Start of Block
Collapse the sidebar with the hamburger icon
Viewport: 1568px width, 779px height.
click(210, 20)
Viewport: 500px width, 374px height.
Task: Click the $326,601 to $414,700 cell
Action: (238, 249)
End of Block
Exercise aim: A word-for-word copy of the material is required.

Exercise response:
Collapse the sidebar with the hamburger icon
Viewport: 1568px width, 779px height.
click(210, 20)
Viewport: 500px width, 374px height.
Task: Click the $326,601 to $414,700 cell
Action: (238, 249)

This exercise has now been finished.